Despite the attempts to provide disclaimers, many of the comments he wrote
were explicitly sexist. For example the sections "Personality differences" and
"Men's higher drive for status".

Sexism means prejudice related to gender. Prejudice means pre-judging a group.
For example the belief that women do not have as high as drive for status can
(and previously has been) used as an excuse for promoting men instead of women
or a particular man instead of a particular woman.

[https://assets.documentcloud.org/documents/3914586/Googles-I...](https://assets.documentcloud.org/documents/3914586/Googles-
Ideological-Echo-Chamber.pdf)

And other comments. In the context of discussion of things like hiring,
promotion and pay, acting on the beliefs he stated has been outlawed (even
though unfortunately these biases are still very prevalent). If they do not
fire him, the document will be used as evidence in discriminatory lawsuits.

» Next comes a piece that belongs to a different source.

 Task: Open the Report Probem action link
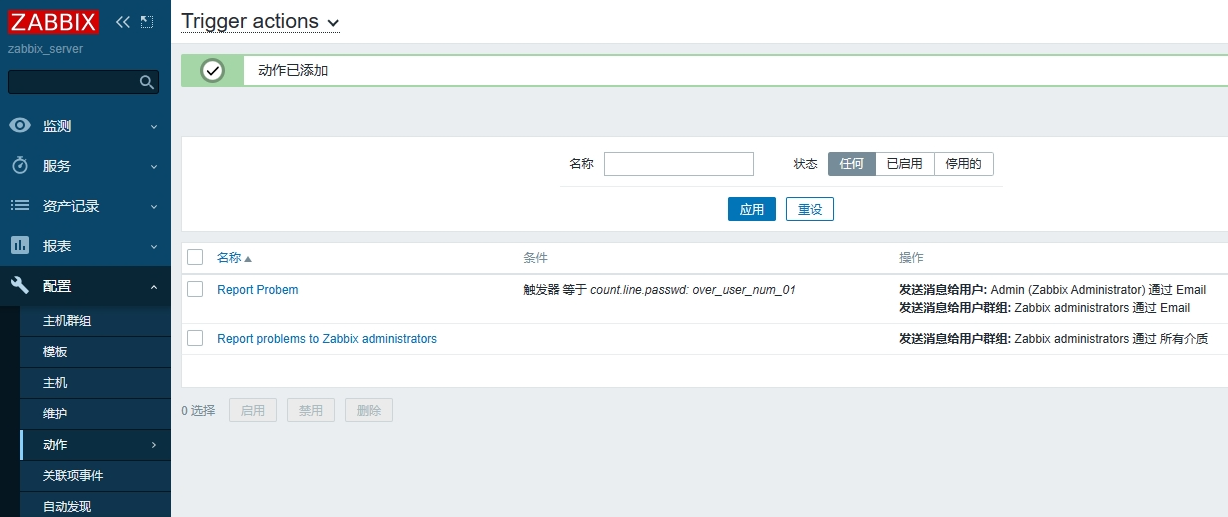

These sexist beliefs are still just as popular as ageist and racist beliefs.
Many may be able to find scientific studies that back up their prejudice.
There are usually studies backing up just about any view, just due to the
nature of science. Regardless of how well accepted or not these studies are,
the laws have already been made years before. So if you want these types of
prejudicial beliefs to be openly consulted in hiring, promotion, etc.
decisions in companies, those laws will need to be changed.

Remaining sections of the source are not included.